The night of Tuesday, Aug. 29, was the second of our newest 13-week Grief Share classes that I co-lead along with my wife, Charlotte. We have been facilitating a Grief Share class now for six years, and this is our 12th session. I did the math, and Aug. 29 was the 145th night to be in a room to support and give the grieving hope that there can be a better tomorrow despite the loss of a loved one.
Why do I spew these numbers? It is not to pat myself on my back or seek any acknowledgment, but rather to share that there is no place I would rather be than in a room of people whose hearts are raw, whose tears flow like burst dams, whose words are ready to be spoken but simply can’t leave the mouth.
Grief Share is not easy nor, I suppose, should it be. I am a Grief Share alum myself. I am thankful that I spent two 13-week cycles going through the class to address my grief after the passing of my wife, Tanya, on Jan. 30, 2015. I had already gone through the loss of my brother, Rex, in 2007 when he died instantly at age 48 from a massive heart attack while driving. In 2012, my mom died at age 71 one month after having hernia surgery. Both deaths were unexpected and a shock but, to that time, I soldiered along as best I could with those major losses.
When Tanya, also 48, passed suddenly during an angiogram procedure, it was more than I could handle.

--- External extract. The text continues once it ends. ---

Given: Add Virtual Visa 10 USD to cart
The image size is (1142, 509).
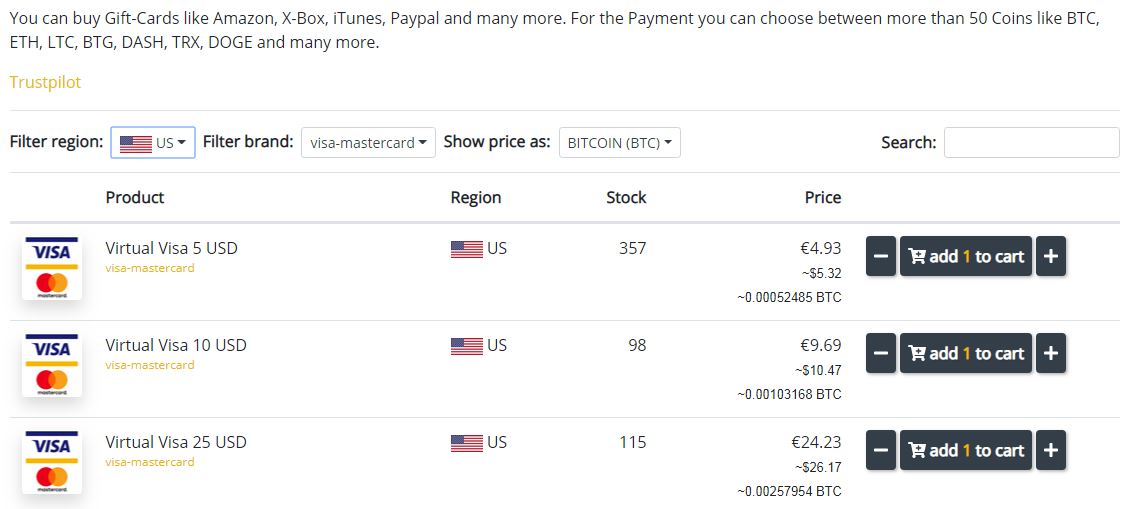Looking at the screenshot, I should pos(966,353).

Enter the discovery of Grief Share, where for 13 weeks I was in a room with fellow grievers who had also experienced loss — be it a spouse, parent, sibling, close friend or child. I came to understand that I was not the only person who had suffered a major body blow but was in a group with fellow grievers whose pain was as deep as mine.

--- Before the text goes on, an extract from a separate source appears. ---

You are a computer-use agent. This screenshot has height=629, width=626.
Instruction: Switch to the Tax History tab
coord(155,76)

We learned that grief is unique and, of course, very personal. We learned that no two people grieve alike. We learned that sometimes despite other people pushing their sincere best wishes that our loved ones would want us to “move on,” you simply don’t just “move on” from someone you have loved. There is no timetable that a griever should or must adhere to in this journey. We learned that “moving forward” is much more palatable to hear and try to do to honor our loved one as well as our own remaining time on this planet.
Grief Share is a national organization headquartered in North Carolina. I encourage you to visit its website at www.griefshare.org. If you or someone you know is grieving the loss of a loved one, simply go to the website, click on the “Find a Group” tab at the top of the site, type in your zip code and you will instantly see a list of sites hosting a Grief Share group in your area. It’s that easy.

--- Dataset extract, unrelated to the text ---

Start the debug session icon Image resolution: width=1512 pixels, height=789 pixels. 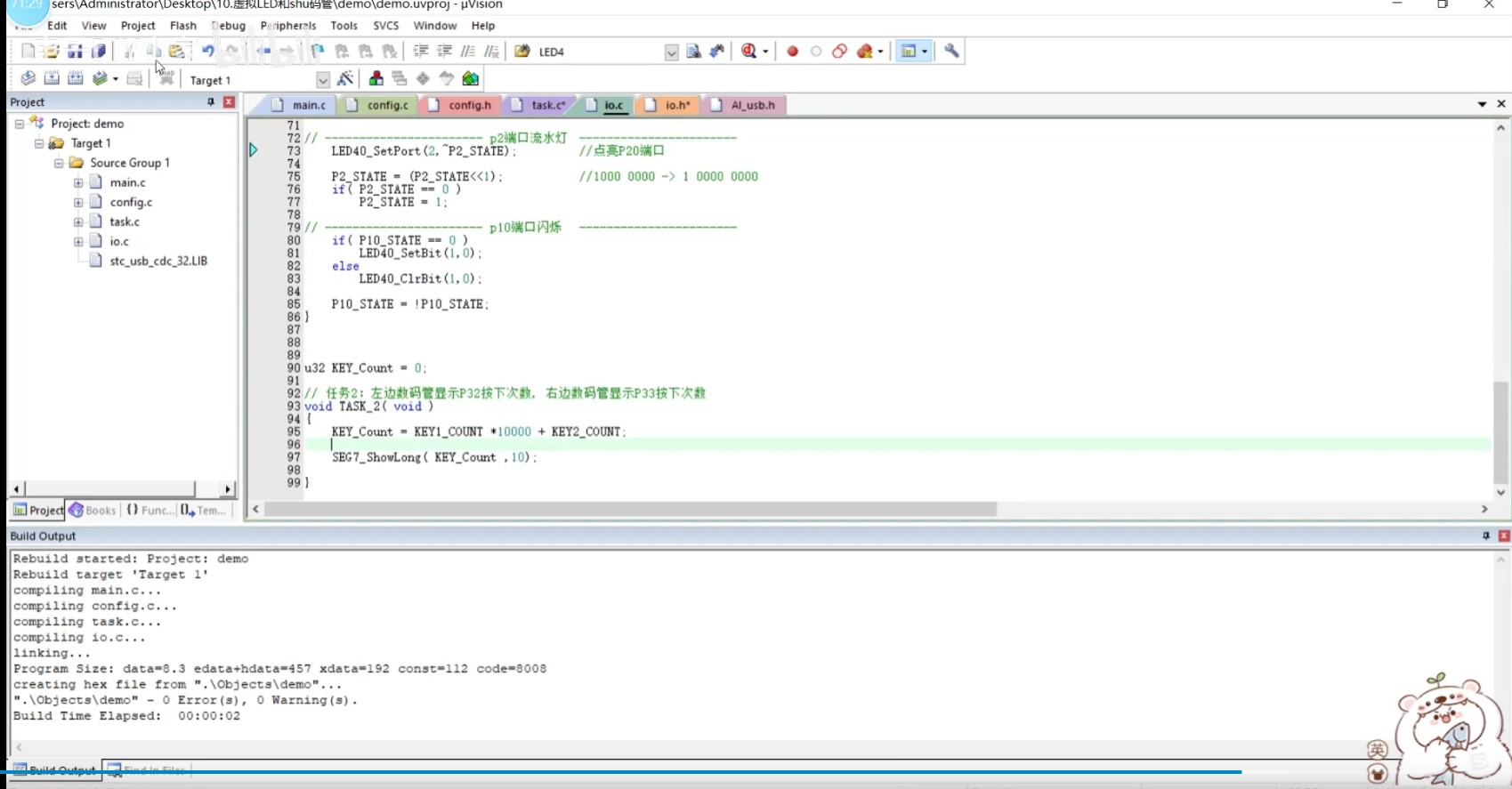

Most people in our group hear about it through our church, which promotes the class, and just show up. Grief is a strange thing to wrap your arms around. It can be quite elusive and hard to get a handle on. We have had numerous people register online through Grief Share. I am notified of those registrants and send an email to thank them for signing up and having the courage to address their personal grief. Most of those who sign up do not show up.
Why is this? The notification I get gives the exact time someone went to the website to sign up. I can’t tell you how many times I have seen someone sign up at 3 or 4 a.m. That tells me the person is unable to sleep. Grief can hurt that much. At that very moment, the individual knows grief help is needed, but when the actual night for the class rolls around, that person simply cannot muster the energy to get in the car to come be in a room where grief is shared with the eventual goal of providing hope for the future.
Many of you know the story, but I met Charlotte in Grief Share. Her husband passed two months before my wife. By the end of a full year in class together, we became close friends, and eventually, God bonded us in marriage. Together, Grief Share means so much to us and is something we want to pass along.
I would recommend not delaying or denying your grief or using “substitutes” to confront your grief, be it alcohol, shopping, eating, you name it.
Consider this about grief:
“Grief is like glitter.
When you try to clean it up, you will never get it all. Even long after the event, you will still find glitter tucked in the corners. It will always be there.”
But so can be hope.
Editor’s Note: R.V. Baugus recently retired from serving as Senior Editor of Venue Professional magazine for 22 years.